Training this kind of neural coordination doesn’t actually take that long to get together. That’s why people who start lifting heavy experience a blissful period of time (if they’re training consistently) where they make leaps and bounds in the amount of weight they can move in the gym. The “noob gainz” are your muscle fibers figuring out how to work together; after that, it’s about building muscle mass or changing the physical composition of the fibers. Similarly, moving moderate amounts of weight really quickly (lifting for power) teaches the nervous system to coordinate those contractions over a shorter period of time. This is pretty clearly something that’s useful in sport, where, for example, you not only want to jump high, but you want to be able to jump quickly. A combination of strength and power training works together to prepare and maintain your muscles for the specific demands of ultimate.

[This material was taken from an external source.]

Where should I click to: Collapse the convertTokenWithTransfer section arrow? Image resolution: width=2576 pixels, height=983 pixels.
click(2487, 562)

This coordination also goes away quickly without training stress, just like the other aspects of training. It doesn’t take very long (we’re talking a cycle of a few weeks) for your muscle fibers to forget to play nicely together, and just running won’t cut it to maintain the coordination. If you want to gain and maintain your competitive edge throughout your whole tournament schedule, regular lifting throughout the whole season will keep you at max power.


Injury Reduction

Slowing down the movements of the sport and loading them specifically and deliberately like in the weight room has health benefits beyond increasing pure strength and power. Lifting correctly teaches your body how to activate the appropriate muscles to drive a movement rather than compensating with other parts of the body.

If I do unweighted squats or move around how I normally do on the field, I could be powering that movement any number of ways, using my quads more than I should (which puts me at ACL tear risk) or hamstrings (which puts me at a higher risk of pulling my hamstring). By slowing down the movement and putting extra weight on it, I can deliberately activate and strengthen my glutes, which trains my on-field movements to be powered by my glutes as well. Then, if I add the layer of weighting single-legged squats and focus on proper form, my knees will learn how to stabilize under higher loads, which means I’ll have more stability at higher speeds on the field.

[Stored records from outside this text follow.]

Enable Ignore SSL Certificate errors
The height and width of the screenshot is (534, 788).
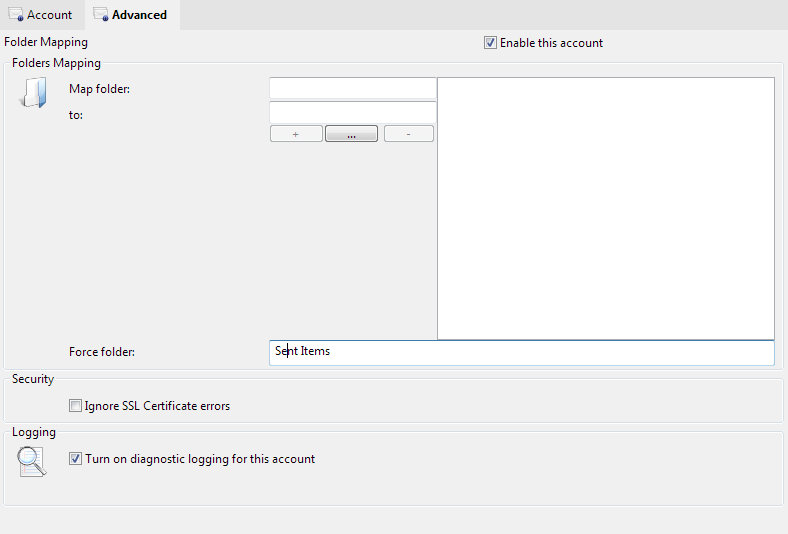click(76, 406)
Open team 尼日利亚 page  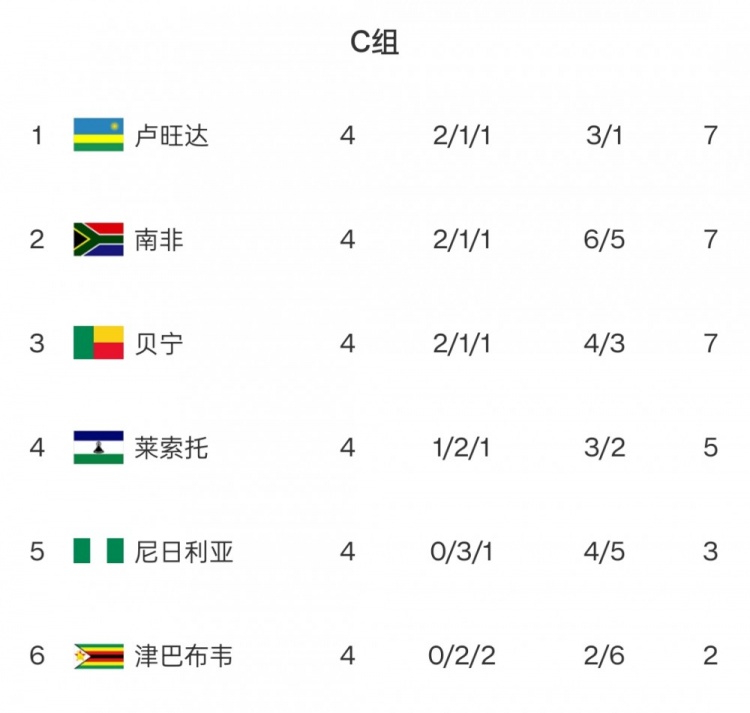coord(184,551)
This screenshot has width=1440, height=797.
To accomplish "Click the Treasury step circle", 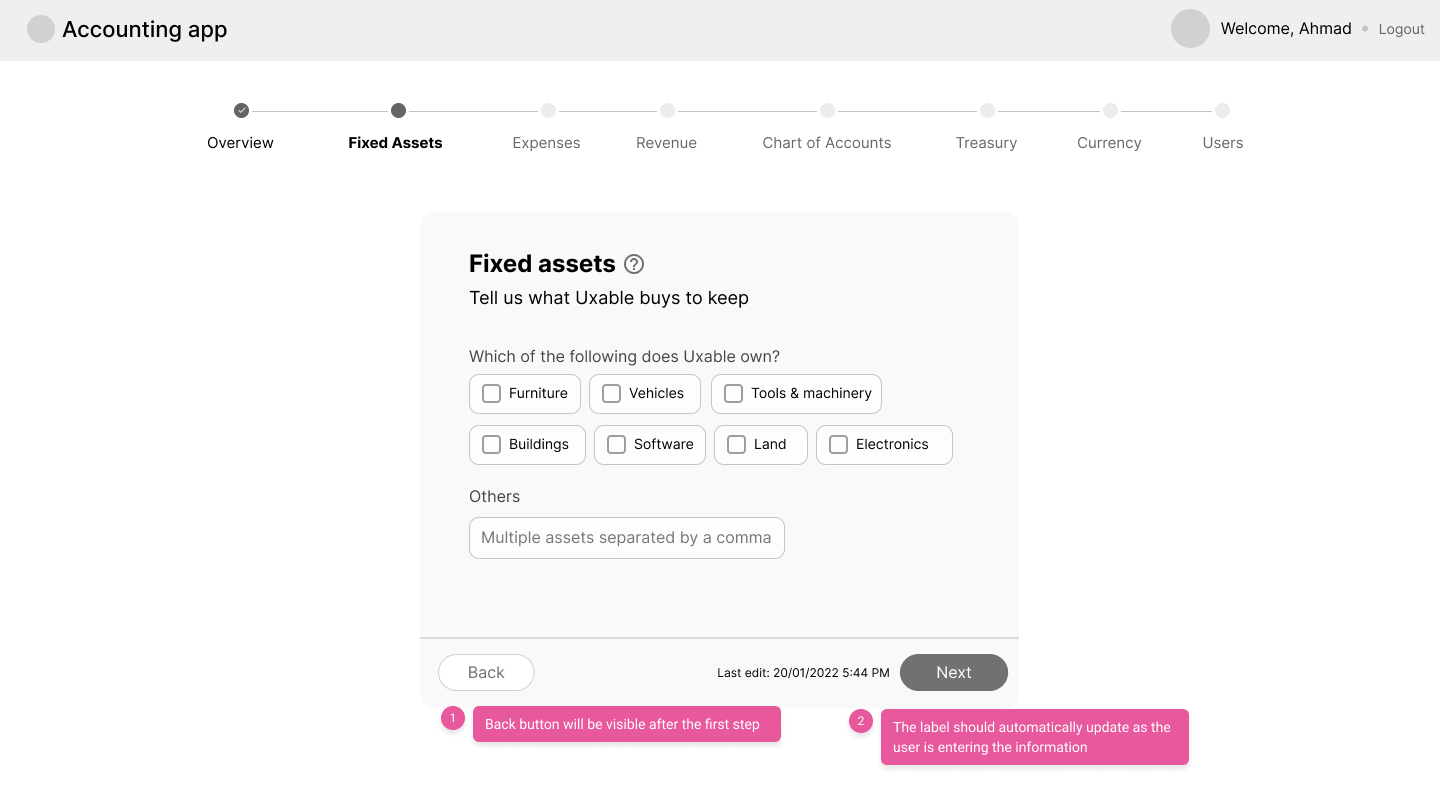I will pyautogui.click(x=986, y=111).
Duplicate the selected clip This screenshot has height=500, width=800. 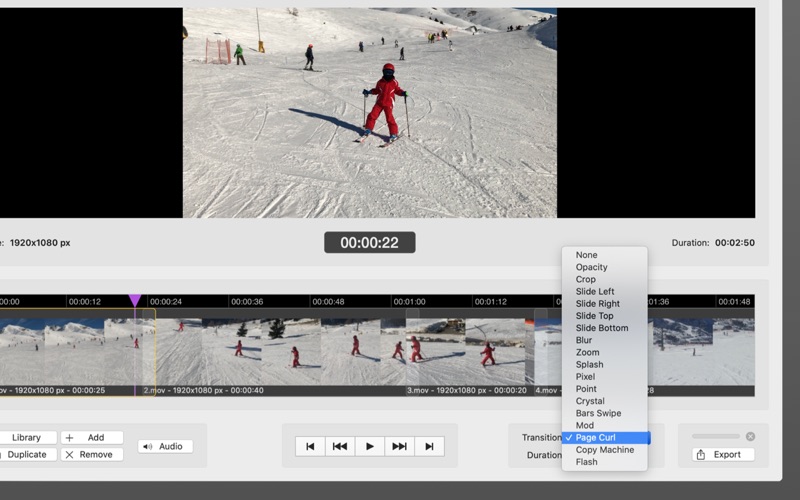tap(27, 455)
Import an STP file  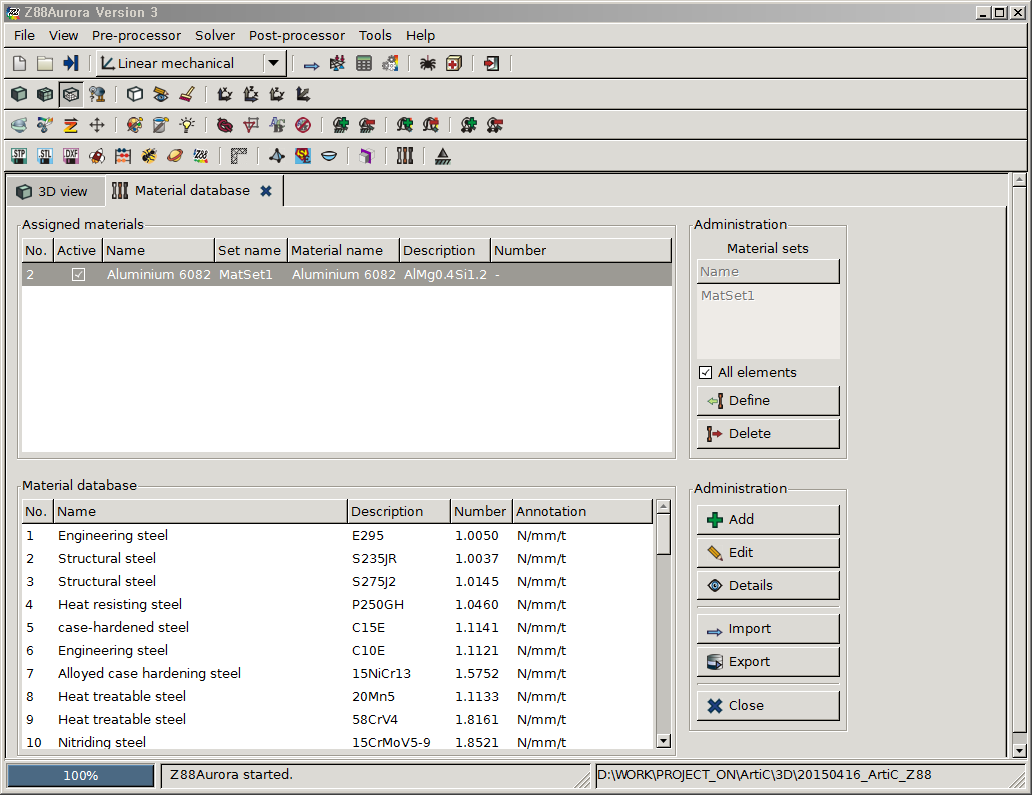18,155
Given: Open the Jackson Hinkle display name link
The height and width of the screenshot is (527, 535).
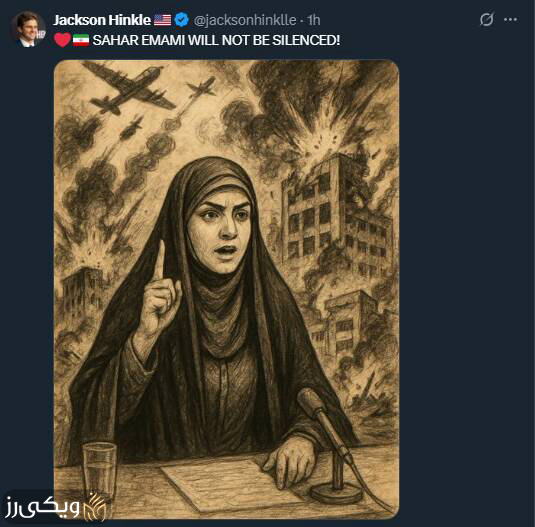Looking at the screenshot, I should point(102,20).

There’s also benefits from lifting for other connective tissues. If my skeleton, ligaments, and tendons only have to hold my body together and walk or run normally, they will grow just strong enough to stand up to that stress. If I put a lot of weight on my skeleton like in lifting for strength or put a lot of force on my joints like in lifting for power, those connective tissues will get stronger to stand up to the demand. If done consciously and properly, lifting can reduce your risk of stress fractures and joint injuries, both chronic and acute.

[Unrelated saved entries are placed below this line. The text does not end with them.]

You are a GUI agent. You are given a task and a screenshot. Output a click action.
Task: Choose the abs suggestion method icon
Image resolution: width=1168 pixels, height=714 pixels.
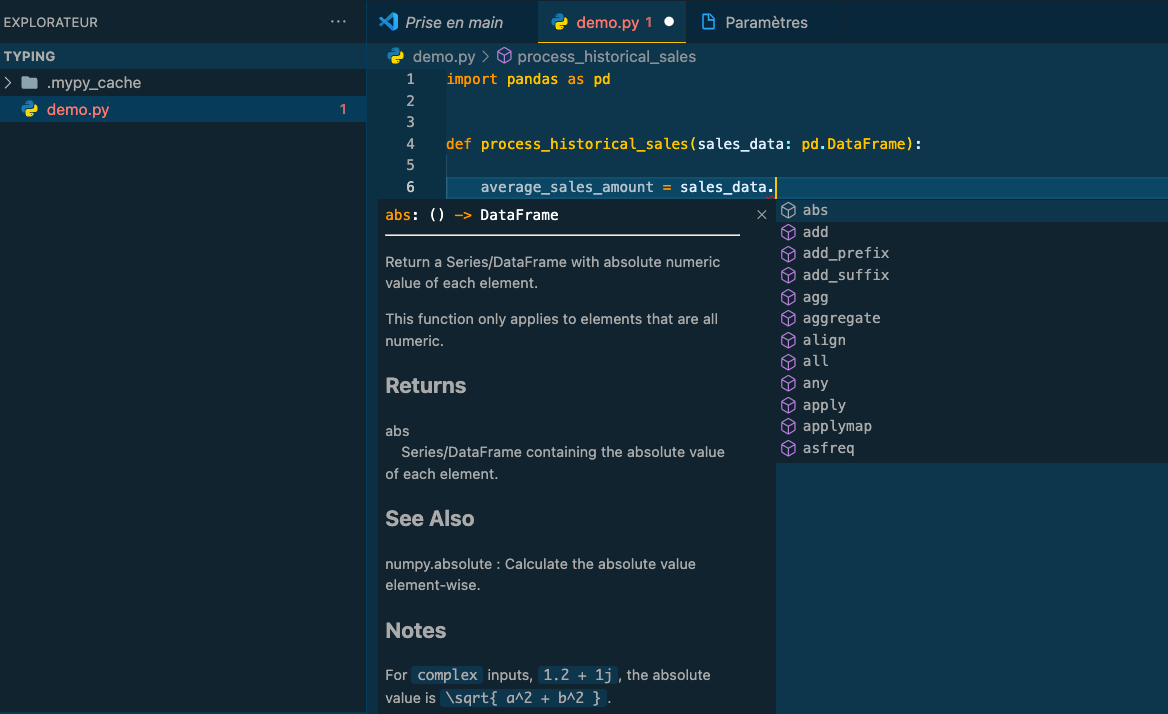(x=788, y=211)
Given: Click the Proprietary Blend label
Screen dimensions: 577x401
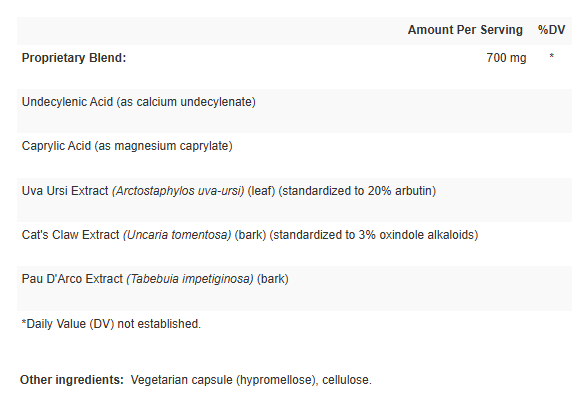Looking at the screenshot, I should point(74,58).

No matter what your training status is, lifting in-season is incredibly helpful to building and/or maintaining a competitive advantage and reducing injury risk. Plus, if you lift with your teammates, you get yet another opportunity to bond with your teammates and work hard together! Lifting is one important part of a complete training program, and in this case, a little bit goes a long way! You don’t need to be in the gym five days a week to gain the lifelong benefits of lifting; every session you put in adds up if you’re intentional about your training. If you want help knowing what to do or how to do it, we’re here for you! We want you to be strong, powerful, and healthy, and we are eager to support you and your teammates in reaching your goals this season.